First place went to Joseph de Vilmarest and Yannig Goude. De Vilmarest is a Ph.D. student in statistics at the Laboratory of Probability, Statistics, and Modeling, in Paris. Goude, de Vilmarest's advisor, is an associate professor at Mathematics Orsay, in France. He is also a researcher and project manager at electric utility EDF's Lab Paris-Saclay.
They explained the process they used in the competition in their paper "State-Space Models Win the IEEE DataPort Competition on Post-COVID Day-Ahead Electricity Load Forecasting." The researchers used machine learning and state-space representations, which can be used to model a wide variety of systems whose future state depends on the current state of the system as well as external inputs. In their paper, they write that state-space models allow the "best of both worlds," combining machine learning trained on historical data with more-adaptive state-space models.
Finishing second was Hongqiao Peng, a professor in the electrical engineering department at Shanghai Jiao Tong University, in China. He had not yet published his research as of press time.
Third place went to Florian Ziel, an assistant professor of environmental economics at the University of Duisburg-Essen, in Germany. He describes his methodology in "Smoothed Bernstein Online Aggregation for Day-Ahead Electricity Demand Forecasting," which was posted to the arXiv preprint server in July.
Farrokhabadi says the winners' codes and data will be published on the competition's webpage hosted by the IEEE DataPort.
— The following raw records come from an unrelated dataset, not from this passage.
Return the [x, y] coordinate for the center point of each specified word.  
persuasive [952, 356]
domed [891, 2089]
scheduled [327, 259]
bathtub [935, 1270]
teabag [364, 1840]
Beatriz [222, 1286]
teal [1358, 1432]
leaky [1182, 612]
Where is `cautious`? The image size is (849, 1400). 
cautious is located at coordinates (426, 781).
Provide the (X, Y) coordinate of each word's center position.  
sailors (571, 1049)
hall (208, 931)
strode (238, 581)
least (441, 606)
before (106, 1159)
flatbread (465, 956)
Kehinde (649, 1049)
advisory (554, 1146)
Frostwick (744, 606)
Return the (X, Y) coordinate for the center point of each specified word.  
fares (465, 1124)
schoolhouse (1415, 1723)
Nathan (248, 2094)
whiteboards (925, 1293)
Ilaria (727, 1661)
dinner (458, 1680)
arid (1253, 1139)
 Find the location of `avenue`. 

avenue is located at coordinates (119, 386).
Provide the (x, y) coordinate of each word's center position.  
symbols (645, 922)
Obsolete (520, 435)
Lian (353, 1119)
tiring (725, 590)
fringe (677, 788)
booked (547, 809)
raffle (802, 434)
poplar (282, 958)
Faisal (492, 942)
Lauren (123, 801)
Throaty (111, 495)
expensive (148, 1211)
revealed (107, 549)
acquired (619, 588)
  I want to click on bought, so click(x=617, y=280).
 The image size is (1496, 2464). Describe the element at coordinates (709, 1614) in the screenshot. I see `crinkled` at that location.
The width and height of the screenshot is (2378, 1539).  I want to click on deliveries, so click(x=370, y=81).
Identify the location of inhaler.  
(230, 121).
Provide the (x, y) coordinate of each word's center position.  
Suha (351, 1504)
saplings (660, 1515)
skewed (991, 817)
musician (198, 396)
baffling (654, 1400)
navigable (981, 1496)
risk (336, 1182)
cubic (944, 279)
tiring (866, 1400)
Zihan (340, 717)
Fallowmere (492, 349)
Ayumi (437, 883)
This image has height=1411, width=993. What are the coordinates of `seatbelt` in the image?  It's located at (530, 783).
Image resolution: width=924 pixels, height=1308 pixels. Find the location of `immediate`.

The winners' methods and the competition summary and conclusions also will be published later this year in the IEEE Open Access Journal of Power and Energy special section covering the COVID-19 pandemic's impact on electrical-grid operation.
"The most important objective of this effort was to transfer the learnings and also help the folks in industry and academia deal with the consequences of the pandemic," Farrokhabadi says. "The competition was well received by the technical community, and I'm hoping that the papers that will be published will be used for quite a while and would be referenced in research related to pandemic-related forecasting."